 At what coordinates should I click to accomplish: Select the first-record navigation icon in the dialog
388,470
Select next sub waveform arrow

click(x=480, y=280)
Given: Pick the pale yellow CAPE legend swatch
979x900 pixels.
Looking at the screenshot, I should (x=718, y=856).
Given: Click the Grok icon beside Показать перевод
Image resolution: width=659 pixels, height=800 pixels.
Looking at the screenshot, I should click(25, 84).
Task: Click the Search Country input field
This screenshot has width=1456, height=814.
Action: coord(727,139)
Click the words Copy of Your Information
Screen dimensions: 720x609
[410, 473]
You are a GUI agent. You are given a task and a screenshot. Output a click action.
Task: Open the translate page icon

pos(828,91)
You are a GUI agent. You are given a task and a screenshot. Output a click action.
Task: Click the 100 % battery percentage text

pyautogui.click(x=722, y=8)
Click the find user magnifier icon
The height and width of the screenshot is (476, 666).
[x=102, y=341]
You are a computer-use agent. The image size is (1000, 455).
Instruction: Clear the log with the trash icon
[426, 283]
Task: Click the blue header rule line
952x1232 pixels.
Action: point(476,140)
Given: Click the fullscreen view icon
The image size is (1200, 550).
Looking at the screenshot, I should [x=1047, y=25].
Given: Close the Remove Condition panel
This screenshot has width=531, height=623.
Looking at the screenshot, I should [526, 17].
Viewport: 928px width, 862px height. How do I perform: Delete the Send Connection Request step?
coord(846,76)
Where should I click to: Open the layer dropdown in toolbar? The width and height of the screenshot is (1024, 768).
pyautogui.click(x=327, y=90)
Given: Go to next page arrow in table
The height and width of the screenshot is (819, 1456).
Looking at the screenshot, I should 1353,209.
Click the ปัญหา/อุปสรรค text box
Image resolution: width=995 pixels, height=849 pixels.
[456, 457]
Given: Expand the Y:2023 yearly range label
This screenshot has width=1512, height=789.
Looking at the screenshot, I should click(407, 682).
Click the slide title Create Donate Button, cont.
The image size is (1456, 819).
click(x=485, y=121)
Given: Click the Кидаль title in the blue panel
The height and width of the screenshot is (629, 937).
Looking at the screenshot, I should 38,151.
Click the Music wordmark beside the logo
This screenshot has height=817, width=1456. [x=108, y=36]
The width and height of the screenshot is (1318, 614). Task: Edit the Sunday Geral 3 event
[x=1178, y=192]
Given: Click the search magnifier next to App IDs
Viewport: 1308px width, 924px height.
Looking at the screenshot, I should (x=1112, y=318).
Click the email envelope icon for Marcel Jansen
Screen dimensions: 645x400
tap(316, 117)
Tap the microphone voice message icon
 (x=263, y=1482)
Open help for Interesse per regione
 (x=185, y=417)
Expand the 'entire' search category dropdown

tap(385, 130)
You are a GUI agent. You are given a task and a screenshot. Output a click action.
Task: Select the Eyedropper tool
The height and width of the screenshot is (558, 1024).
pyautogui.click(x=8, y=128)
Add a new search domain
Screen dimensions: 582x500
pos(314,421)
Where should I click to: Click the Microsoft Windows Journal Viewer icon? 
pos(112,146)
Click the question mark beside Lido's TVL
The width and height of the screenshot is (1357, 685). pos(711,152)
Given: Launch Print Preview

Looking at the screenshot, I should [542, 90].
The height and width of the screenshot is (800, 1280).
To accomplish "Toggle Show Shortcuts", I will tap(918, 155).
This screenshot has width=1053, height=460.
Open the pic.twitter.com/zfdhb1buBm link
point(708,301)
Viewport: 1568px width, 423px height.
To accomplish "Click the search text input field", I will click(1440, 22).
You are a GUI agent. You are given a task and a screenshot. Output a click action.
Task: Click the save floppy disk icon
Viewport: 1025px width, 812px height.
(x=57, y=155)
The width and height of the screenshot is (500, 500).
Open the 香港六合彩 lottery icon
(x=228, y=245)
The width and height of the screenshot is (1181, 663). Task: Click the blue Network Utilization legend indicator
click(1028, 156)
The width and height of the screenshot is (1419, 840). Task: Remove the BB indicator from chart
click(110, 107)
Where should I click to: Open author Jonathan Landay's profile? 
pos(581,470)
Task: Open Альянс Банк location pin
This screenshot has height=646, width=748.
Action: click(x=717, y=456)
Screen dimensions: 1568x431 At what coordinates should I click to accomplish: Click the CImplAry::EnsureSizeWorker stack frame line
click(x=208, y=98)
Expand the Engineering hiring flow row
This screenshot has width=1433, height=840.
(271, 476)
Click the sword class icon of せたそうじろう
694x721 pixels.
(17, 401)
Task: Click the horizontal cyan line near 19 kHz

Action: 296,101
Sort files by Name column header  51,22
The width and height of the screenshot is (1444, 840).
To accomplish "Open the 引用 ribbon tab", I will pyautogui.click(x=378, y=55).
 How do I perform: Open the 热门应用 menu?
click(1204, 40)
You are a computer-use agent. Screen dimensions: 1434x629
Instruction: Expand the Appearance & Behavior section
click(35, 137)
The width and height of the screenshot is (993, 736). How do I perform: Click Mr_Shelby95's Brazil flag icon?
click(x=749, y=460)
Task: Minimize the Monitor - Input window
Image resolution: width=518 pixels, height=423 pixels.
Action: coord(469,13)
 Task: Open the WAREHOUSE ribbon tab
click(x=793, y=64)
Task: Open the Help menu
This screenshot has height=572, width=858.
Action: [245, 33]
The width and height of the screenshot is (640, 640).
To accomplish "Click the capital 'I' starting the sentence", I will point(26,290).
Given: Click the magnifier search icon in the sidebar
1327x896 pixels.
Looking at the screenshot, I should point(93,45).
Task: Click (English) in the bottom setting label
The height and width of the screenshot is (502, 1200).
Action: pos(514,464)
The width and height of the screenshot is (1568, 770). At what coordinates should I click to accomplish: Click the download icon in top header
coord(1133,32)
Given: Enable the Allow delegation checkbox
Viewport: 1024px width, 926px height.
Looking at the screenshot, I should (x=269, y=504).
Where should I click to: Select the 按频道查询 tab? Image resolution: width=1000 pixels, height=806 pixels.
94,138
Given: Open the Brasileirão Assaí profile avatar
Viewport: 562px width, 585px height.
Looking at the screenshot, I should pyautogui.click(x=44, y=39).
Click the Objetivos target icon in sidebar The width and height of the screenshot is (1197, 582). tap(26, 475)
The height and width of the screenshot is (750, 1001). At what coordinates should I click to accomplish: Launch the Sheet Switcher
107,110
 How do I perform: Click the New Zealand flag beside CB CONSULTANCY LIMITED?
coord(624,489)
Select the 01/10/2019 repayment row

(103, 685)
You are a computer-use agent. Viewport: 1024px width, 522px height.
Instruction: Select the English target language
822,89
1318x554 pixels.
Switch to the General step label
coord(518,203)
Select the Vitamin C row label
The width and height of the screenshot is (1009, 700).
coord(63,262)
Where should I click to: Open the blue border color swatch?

------------------------------------

In the stretch of the material from the line containing "The width and height of the screenshot is (1419, 840)." through the line containing "Sort files by", replace "location pin" with "map marker" and reproduce those lines with no other change.

● **Exercise answer**:
The width and height of the screenshot is (1419, 840). Task: Remove the BB indicator from chart
click(110, 107)
Where should I click to: Open author Jonathan Landay's profile? 
pos(581,470)
Task: Open Альянс Банк map marker
This screenshot has height=646, width=748.
Action: click(x=717, y=456)
Screen dimensions: 1568x431 At what coordinates should I click to accomplish: Click the CImplAry::EnsureSizeWorker stack frame line
click(x=208, y=98)
Expand the Engineering hiring flow row
This screenshot has width=1433, height=840.
(271, 476)
Click the sword class icon of せたそうじろう
694x721 pixels.
(17, 401)
Task: Click the horizontal cyan line near 19 kHz

Action: 296,101
Sort files by Name column header  51,22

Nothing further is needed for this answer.